Dataset »
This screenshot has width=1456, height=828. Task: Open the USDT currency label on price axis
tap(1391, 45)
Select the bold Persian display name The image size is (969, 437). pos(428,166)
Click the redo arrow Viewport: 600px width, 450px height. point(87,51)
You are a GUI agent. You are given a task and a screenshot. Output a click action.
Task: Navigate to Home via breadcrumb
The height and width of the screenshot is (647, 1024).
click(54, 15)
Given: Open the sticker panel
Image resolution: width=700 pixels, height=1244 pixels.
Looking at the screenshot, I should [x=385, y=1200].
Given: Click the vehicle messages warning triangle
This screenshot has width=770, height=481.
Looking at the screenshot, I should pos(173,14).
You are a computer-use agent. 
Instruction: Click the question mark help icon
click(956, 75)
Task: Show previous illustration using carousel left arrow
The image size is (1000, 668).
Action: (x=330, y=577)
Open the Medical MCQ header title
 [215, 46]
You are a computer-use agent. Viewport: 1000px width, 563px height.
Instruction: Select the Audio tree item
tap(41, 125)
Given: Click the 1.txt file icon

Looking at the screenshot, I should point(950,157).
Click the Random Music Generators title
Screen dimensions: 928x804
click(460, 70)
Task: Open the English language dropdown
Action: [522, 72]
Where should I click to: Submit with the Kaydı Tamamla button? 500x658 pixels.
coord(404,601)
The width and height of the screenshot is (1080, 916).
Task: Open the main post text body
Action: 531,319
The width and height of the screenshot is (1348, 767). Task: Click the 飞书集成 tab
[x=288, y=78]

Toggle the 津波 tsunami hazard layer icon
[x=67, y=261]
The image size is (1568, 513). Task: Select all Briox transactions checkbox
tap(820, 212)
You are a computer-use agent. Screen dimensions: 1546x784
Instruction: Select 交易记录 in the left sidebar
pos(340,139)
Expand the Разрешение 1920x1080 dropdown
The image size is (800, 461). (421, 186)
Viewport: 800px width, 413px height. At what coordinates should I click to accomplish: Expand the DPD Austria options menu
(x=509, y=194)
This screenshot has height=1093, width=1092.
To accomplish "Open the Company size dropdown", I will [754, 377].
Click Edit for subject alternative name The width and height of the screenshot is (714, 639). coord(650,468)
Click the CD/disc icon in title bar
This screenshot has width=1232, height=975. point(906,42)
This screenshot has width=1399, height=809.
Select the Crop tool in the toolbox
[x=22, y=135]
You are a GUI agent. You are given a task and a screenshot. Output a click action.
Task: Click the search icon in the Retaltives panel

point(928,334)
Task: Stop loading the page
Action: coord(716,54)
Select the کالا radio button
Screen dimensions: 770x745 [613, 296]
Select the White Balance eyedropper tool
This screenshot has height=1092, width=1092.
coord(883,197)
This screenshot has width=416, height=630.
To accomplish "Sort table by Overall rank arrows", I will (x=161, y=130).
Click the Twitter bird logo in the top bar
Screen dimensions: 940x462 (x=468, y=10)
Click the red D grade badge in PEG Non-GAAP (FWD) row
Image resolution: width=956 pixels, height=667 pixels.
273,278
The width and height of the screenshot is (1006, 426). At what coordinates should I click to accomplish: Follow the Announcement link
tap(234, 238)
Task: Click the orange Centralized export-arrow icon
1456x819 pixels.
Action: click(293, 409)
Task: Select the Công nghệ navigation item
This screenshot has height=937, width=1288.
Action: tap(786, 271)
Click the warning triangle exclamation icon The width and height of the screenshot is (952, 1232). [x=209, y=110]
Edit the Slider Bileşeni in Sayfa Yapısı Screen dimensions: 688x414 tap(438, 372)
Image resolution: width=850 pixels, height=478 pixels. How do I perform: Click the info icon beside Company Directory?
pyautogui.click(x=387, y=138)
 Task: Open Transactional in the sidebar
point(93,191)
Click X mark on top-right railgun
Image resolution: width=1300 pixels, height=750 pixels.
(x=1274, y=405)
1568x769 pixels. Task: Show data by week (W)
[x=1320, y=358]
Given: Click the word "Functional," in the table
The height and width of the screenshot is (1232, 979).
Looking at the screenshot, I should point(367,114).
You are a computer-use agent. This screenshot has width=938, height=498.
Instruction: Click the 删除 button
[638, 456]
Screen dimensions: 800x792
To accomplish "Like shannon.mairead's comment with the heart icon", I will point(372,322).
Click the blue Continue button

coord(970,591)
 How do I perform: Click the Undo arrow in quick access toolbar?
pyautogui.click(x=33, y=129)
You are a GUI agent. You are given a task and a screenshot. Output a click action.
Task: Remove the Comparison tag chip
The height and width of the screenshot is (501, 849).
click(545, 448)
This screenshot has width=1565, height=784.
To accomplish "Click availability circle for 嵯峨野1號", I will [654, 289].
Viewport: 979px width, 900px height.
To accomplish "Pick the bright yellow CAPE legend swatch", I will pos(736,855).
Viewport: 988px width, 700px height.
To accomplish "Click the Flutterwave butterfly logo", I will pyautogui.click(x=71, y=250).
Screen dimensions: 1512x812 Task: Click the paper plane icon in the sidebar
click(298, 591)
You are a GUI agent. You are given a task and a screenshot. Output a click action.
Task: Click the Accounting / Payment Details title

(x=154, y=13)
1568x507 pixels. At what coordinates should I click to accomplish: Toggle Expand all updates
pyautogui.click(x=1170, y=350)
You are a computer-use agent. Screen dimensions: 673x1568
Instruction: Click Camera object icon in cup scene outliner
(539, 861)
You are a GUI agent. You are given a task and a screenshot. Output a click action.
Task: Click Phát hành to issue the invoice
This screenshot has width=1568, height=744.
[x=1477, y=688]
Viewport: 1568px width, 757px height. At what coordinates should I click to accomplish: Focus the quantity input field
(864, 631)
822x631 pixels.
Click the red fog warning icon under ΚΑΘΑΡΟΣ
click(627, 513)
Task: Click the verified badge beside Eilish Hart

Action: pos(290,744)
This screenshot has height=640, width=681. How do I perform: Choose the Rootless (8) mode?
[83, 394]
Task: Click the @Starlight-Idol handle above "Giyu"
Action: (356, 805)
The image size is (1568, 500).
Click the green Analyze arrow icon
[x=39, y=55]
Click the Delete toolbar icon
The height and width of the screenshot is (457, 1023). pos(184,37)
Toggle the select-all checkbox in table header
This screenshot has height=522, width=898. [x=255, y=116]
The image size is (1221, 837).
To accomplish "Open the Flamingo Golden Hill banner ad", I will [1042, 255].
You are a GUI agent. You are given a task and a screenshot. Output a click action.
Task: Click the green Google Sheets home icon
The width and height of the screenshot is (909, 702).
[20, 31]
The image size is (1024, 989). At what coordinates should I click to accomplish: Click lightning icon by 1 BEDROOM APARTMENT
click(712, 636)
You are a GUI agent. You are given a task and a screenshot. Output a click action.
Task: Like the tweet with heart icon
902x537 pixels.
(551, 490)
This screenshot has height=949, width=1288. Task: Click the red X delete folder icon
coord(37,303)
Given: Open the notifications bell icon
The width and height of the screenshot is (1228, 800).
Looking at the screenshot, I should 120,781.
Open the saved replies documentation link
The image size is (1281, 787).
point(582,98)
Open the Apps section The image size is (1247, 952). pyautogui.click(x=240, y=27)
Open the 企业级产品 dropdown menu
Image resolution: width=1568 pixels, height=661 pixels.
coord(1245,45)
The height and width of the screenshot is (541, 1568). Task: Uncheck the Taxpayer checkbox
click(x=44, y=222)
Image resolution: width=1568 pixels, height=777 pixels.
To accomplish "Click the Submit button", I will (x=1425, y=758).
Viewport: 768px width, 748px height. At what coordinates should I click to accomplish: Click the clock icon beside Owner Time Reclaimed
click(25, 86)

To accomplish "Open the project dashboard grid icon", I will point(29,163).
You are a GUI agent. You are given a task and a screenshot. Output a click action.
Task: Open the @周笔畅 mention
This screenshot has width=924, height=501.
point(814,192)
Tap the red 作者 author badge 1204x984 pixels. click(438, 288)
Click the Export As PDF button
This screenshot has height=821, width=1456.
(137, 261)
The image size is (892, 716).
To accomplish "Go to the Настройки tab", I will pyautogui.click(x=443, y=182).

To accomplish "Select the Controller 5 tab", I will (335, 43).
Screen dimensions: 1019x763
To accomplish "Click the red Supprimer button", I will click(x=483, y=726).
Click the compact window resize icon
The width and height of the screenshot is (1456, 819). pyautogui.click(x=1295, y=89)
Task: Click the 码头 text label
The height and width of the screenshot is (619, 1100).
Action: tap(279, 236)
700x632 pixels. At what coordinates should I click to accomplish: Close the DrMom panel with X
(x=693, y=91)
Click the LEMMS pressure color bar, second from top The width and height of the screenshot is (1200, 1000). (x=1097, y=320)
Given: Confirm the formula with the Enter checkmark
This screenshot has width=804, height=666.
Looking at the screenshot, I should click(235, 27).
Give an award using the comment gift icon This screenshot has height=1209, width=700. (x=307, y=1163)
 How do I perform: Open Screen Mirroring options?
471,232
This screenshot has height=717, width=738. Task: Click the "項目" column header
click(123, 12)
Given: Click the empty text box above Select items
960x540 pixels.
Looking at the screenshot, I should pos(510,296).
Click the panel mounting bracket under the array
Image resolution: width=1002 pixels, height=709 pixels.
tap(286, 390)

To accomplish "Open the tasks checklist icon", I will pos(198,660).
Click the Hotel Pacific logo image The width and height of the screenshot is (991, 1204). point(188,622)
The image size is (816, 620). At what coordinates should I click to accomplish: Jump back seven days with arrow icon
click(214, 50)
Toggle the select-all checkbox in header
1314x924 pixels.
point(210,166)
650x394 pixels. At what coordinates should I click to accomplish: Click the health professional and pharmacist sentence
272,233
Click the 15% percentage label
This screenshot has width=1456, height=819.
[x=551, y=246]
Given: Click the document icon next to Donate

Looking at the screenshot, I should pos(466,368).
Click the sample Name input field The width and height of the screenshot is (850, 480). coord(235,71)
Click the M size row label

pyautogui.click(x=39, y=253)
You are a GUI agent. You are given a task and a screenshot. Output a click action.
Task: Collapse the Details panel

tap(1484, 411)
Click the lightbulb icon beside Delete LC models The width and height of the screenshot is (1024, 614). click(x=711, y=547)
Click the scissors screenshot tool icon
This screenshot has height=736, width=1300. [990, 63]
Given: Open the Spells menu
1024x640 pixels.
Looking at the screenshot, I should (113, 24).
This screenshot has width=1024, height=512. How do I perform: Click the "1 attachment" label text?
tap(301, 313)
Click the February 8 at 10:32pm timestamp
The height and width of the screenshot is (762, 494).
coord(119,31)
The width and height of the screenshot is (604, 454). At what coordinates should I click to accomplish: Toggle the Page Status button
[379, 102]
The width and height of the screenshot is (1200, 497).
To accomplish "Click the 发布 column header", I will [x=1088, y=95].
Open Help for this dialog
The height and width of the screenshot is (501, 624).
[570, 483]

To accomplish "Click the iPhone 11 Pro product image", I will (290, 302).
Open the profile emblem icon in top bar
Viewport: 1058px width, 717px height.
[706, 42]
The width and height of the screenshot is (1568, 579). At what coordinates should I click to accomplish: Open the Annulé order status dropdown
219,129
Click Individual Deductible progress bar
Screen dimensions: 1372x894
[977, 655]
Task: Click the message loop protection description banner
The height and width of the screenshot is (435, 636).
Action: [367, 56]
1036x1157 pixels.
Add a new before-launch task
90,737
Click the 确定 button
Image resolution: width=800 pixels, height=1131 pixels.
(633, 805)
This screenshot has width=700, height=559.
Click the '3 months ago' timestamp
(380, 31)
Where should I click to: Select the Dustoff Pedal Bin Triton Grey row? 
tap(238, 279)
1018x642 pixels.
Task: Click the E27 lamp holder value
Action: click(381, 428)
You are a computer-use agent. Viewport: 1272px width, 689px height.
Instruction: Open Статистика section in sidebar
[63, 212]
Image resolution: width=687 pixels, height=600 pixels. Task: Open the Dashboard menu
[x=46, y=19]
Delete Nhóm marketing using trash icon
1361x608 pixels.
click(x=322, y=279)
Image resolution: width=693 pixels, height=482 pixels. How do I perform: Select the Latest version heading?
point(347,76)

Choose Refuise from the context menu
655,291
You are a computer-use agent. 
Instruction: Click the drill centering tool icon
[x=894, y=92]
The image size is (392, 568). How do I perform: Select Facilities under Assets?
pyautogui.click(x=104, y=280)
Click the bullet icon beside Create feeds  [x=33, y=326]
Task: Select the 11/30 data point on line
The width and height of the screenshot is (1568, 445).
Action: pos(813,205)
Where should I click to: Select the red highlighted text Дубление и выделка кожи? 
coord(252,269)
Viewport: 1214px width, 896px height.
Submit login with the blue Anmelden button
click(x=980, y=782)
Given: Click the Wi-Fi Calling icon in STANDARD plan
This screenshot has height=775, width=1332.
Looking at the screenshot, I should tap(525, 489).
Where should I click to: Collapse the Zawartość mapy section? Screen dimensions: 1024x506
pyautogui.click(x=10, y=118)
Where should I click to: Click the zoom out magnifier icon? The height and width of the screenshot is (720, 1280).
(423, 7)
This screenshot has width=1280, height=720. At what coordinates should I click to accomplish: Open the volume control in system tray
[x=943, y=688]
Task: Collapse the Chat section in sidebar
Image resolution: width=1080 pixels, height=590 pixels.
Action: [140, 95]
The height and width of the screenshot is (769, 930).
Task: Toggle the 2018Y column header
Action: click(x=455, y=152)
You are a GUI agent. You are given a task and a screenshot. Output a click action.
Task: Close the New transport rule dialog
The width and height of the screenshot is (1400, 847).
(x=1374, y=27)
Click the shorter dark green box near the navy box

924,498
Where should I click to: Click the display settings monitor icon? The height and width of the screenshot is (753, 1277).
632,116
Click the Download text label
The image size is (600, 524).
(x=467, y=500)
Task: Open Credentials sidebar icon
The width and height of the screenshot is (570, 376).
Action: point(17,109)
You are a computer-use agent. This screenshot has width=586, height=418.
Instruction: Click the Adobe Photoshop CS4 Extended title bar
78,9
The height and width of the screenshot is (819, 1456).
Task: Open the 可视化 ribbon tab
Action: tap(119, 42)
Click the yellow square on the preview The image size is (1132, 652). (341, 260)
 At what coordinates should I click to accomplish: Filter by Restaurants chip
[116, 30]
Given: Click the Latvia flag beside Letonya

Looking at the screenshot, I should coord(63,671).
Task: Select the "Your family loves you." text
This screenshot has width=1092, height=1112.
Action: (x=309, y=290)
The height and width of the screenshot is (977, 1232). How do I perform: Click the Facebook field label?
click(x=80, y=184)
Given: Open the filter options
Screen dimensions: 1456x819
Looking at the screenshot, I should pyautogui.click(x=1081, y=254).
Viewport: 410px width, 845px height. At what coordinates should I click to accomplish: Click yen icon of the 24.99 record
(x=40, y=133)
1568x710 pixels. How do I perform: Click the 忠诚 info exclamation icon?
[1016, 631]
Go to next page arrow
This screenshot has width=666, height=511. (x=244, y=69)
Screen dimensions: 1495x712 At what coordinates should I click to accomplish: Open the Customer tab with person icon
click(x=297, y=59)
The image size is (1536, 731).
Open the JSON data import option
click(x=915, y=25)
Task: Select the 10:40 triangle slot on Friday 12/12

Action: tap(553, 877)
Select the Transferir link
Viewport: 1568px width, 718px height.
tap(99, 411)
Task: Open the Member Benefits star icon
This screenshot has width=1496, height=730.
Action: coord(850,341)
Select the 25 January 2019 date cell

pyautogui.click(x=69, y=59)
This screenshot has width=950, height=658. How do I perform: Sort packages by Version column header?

Work instructions » Please copy every line in the entries where "comment" appears.

Answer space »
To accomplish "Like shannon.mairead's comment with the heart icon", I will point(372,322).
Give an award using the comment gift icon This screenshot has height=1209, width=700. (x=307, y=1163)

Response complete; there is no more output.